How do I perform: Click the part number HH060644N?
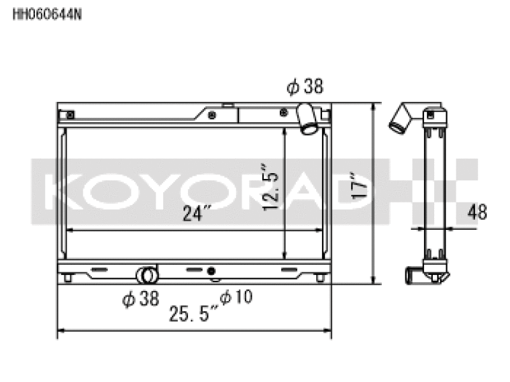point(47,15)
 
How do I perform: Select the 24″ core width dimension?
point(197,213)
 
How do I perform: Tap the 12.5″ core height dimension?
point(270,187)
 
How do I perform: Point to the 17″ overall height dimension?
point(360,186)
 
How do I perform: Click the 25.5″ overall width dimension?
point(193,313)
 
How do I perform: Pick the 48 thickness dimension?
point(477,212)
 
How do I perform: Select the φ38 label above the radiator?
point(305,87)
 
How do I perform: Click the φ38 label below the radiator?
point(140,298)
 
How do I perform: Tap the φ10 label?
point(236,297)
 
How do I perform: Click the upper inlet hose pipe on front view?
point(307,118)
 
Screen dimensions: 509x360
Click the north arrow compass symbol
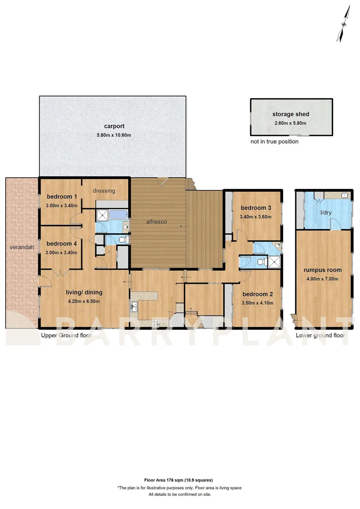pos(344,24)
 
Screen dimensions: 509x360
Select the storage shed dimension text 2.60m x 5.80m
pos(290,123)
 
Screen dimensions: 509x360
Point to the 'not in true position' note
pos(274,141)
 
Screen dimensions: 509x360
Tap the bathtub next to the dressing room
pos(119,214)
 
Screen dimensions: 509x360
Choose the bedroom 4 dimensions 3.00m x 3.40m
pos(61,252)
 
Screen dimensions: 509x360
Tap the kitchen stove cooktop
pos(156,323)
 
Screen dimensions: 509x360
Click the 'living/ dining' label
pos(85,292)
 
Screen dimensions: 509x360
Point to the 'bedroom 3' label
pos(255,208)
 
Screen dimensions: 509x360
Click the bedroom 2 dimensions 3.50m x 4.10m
pos(256,303)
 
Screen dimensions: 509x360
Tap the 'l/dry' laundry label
pos(325,213)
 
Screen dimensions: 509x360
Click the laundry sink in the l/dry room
pos(345,195)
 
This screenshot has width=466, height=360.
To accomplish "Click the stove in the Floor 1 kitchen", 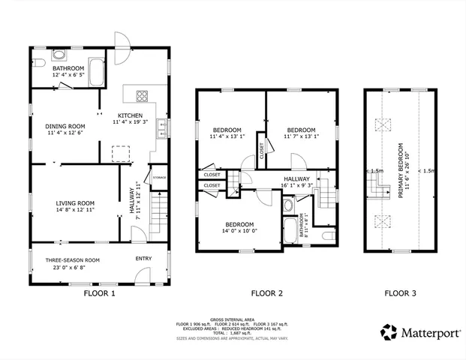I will click(x=141, y=95).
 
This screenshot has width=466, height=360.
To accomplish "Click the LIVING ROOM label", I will click(x=75, y=202).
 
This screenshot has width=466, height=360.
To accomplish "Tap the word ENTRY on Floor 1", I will click(x=143, y=260).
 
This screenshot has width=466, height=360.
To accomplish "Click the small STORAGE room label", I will click(x=160, y=177).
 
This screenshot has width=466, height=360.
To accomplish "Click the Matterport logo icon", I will click(x=389, y=332).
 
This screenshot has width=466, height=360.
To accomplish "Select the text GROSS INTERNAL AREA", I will click(x=233, y=318).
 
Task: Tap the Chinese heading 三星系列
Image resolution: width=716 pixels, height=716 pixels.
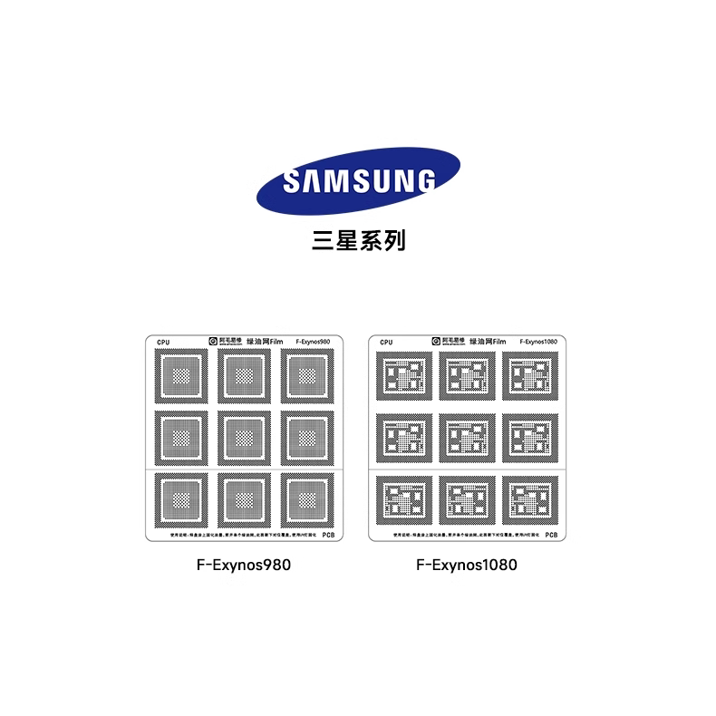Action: tap(357, 241)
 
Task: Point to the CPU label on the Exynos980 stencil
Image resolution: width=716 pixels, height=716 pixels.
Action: tap(163, 343)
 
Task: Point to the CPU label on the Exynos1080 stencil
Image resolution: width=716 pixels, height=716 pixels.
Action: tap(387, 343)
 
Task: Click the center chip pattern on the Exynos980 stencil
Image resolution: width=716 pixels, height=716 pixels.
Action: tap(243, 439)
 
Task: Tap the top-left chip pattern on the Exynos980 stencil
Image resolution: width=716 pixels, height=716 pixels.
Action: tap(183, 377)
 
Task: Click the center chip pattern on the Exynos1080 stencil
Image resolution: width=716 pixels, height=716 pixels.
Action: tap(467, 439)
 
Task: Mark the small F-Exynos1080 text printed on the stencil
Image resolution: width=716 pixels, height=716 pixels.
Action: tap(538, 342)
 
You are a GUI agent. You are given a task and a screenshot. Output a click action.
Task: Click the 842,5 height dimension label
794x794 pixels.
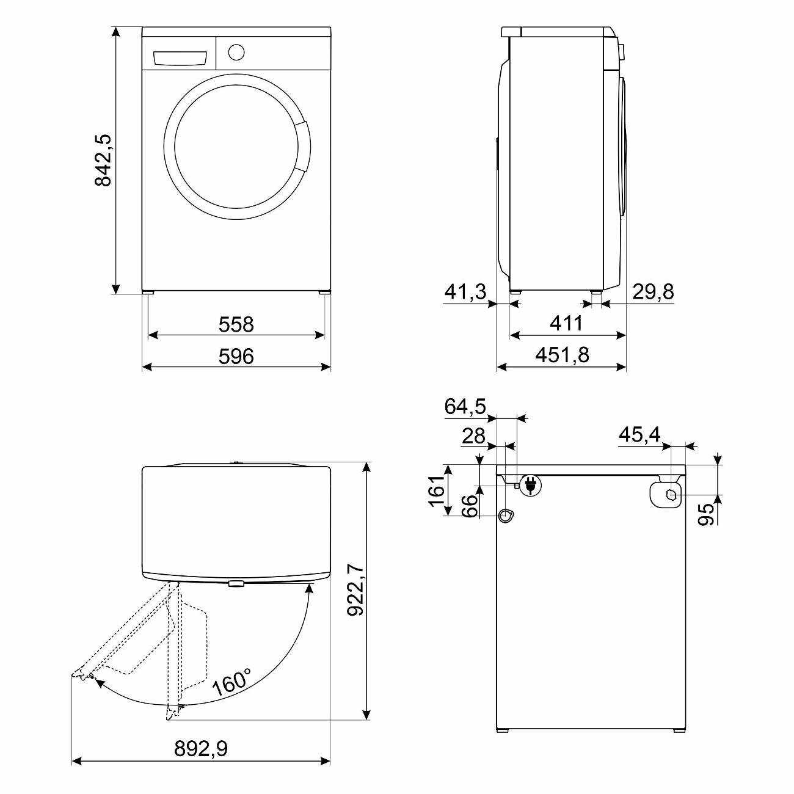coord(104,160)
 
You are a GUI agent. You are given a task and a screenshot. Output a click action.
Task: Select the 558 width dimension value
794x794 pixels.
coord(236,324)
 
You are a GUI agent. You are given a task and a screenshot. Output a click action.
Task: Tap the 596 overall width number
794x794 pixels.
coord(236,356)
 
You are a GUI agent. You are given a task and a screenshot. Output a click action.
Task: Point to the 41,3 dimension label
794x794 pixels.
coord(465,292)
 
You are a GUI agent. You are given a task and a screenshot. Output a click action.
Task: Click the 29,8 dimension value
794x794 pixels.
coord(653,292)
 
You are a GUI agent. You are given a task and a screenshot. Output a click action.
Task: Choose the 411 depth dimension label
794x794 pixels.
coord(566,323)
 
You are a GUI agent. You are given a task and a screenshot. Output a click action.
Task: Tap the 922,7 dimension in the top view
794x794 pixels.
coord(355,591)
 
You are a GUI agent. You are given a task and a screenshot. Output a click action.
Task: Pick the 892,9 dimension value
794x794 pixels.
coord(201,748)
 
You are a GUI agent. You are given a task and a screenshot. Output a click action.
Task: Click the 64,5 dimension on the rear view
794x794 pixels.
coord(465,406)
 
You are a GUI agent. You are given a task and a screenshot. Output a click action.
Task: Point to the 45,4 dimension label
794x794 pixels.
coord(639,434)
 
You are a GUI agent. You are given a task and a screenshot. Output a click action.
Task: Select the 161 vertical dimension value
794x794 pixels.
coord(437,490)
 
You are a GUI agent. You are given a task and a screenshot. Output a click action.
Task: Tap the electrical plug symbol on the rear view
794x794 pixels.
coord(531,486)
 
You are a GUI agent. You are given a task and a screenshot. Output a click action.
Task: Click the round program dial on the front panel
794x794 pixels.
coord(236,51)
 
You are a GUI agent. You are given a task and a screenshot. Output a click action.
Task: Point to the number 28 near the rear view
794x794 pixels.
coord(473,436)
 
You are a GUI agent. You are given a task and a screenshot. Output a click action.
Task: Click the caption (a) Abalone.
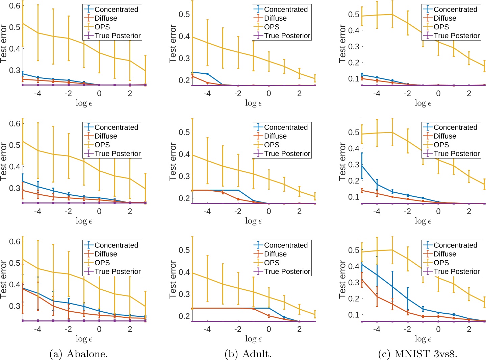coord(78,354)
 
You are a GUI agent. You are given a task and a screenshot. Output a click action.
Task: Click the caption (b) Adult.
coord(248,354)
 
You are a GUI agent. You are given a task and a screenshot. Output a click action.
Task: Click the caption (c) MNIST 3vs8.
coord(418,354)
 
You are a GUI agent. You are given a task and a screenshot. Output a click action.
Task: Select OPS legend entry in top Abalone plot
coord(102,27)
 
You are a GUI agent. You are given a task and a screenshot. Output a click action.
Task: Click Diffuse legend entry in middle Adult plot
coord(275,136)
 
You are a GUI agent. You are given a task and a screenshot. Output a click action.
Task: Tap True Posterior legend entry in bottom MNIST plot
coord(457,271)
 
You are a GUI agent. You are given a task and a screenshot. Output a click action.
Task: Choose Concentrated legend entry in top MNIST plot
coord(455,9)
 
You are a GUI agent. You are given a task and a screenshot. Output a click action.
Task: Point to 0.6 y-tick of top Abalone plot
coord(15,5)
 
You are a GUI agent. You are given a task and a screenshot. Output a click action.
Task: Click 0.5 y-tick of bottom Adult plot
coord(184,250)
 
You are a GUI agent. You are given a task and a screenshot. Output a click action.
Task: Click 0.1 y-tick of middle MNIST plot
coord(354,197)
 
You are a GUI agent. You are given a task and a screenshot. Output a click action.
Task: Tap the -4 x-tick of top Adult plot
coord(207,93)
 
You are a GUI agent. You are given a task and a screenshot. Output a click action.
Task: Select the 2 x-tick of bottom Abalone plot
coord(130,329)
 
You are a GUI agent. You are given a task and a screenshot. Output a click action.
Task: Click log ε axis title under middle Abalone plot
coord(84,221)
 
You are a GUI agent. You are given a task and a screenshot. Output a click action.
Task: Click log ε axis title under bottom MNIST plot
coord(423,339)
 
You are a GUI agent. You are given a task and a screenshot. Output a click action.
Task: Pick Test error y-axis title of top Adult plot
coord(173,44)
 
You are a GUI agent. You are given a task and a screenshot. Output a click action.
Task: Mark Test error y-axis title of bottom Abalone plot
coord(4,279)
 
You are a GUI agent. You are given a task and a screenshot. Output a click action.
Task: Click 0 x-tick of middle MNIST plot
coord(438,211)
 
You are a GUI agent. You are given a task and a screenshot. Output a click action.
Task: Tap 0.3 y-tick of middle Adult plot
coord(184,176)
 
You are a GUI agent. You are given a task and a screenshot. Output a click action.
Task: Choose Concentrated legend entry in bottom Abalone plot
coord(116,245)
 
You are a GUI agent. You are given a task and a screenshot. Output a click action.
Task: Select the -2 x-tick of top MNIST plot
coord(407,93)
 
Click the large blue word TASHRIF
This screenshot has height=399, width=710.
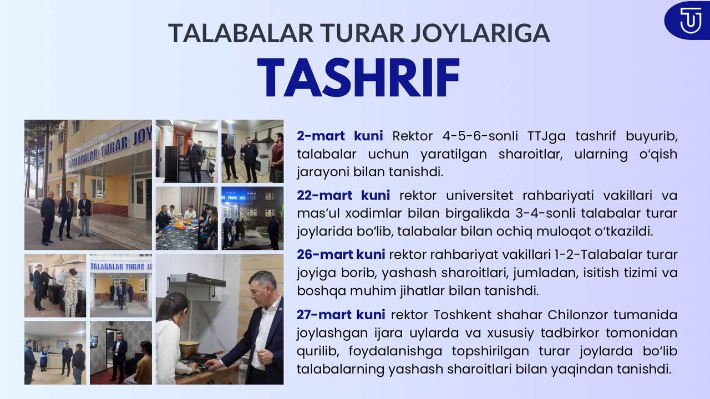tap(358, 78)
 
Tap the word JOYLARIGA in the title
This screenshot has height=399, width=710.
tap(480, 33)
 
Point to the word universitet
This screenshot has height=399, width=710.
tap(480, 196)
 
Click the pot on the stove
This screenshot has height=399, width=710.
tap(189, 349)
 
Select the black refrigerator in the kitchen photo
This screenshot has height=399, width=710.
tap(172, 163)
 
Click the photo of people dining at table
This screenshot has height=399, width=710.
tap(187, 218)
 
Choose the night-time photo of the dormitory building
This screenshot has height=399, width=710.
tap(252, 218)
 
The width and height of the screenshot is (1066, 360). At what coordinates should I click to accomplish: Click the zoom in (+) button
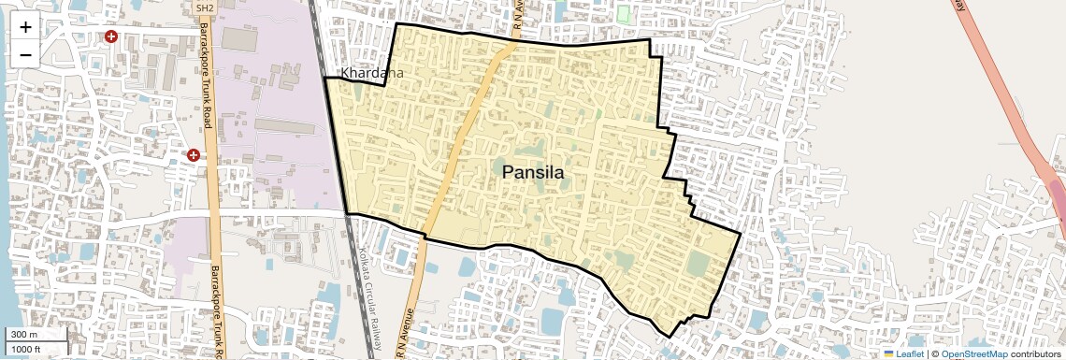tap(25, 26)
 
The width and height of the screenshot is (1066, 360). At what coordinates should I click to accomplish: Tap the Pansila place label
tap(533, 172)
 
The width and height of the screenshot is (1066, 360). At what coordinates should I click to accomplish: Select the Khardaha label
tap(372, 73)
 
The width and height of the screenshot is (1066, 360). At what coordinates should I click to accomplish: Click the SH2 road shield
tap(205, 8)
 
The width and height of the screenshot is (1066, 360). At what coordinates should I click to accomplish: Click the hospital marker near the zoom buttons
tap(111, 36)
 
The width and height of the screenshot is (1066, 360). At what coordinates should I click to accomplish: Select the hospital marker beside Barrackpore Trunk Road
tap(193, 154)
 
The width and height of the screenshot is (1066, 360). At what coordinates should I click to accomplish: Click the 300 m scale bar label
tap(24, 335)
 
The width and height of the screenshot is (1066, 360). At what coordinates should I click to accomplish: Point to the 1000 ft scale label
tap(28, 349)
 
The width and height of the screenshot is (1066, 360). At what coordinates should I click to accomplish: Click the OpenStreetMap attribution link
tap(973, 353)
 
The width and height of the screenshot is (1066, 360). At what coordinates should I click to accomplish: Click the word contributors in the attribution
tap(1035, 353)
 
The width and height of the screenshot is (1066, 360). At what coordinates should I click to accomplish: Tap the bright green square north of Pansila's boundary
tap(624, 14)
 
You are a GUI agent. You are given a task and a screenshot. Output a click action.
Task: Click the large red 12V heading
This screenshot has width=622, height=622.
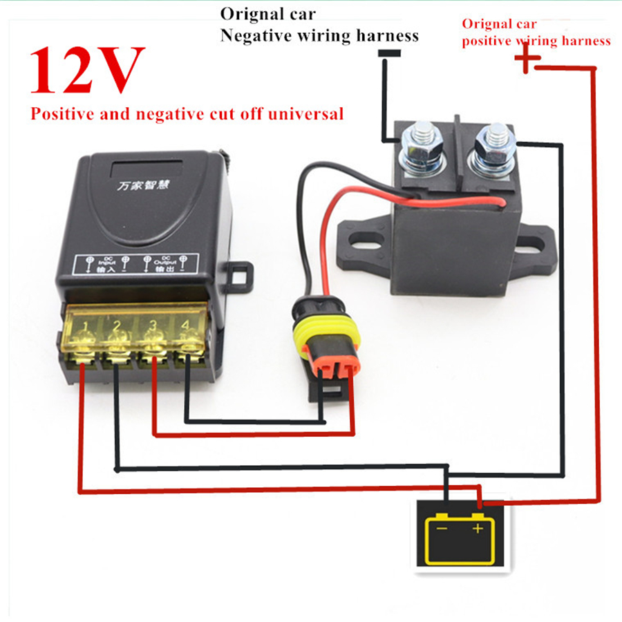point(87,70)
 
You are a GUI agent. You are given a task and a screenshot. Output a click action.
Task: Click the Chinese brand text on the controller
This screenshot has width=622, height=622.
point(142,186)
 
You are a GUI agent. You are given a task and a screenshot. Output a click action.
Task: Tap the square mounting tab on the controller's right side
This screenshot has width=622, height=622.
point(241,277)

----

### Task details
Put the stretch of items from the very start through the line containing "point(236,297)" into a numbered list, both ends included. Skip the blank lines and leave the pictures out.

### Written answer
1. How do I perform: Click the part number HH060644N?
2. point(47,15)
3. How do I perform: Select the 24″ core width dimension?
4. point(197,213)
5. How do I perform: Tap the 12.5″ core height dimension?
6. point(270,187)
7. How do I perform: Point to the 17″ overall height dimension?
8. point(360,186)
9. How do I perform: Click the 25.5″ overall width dimension?
10. point(193,313)
11. How do I perform: Pick the 48 thickness dimension?
12. point(477,212)
13. How do I perform: Select the φ38 label above the radiator?
14. point(305,87)
15. How do I perform: Click the φ38 label below the radiator?
16. point(140,298)
17. How do I perform: Tap the φ10 label?
18. point(236,297)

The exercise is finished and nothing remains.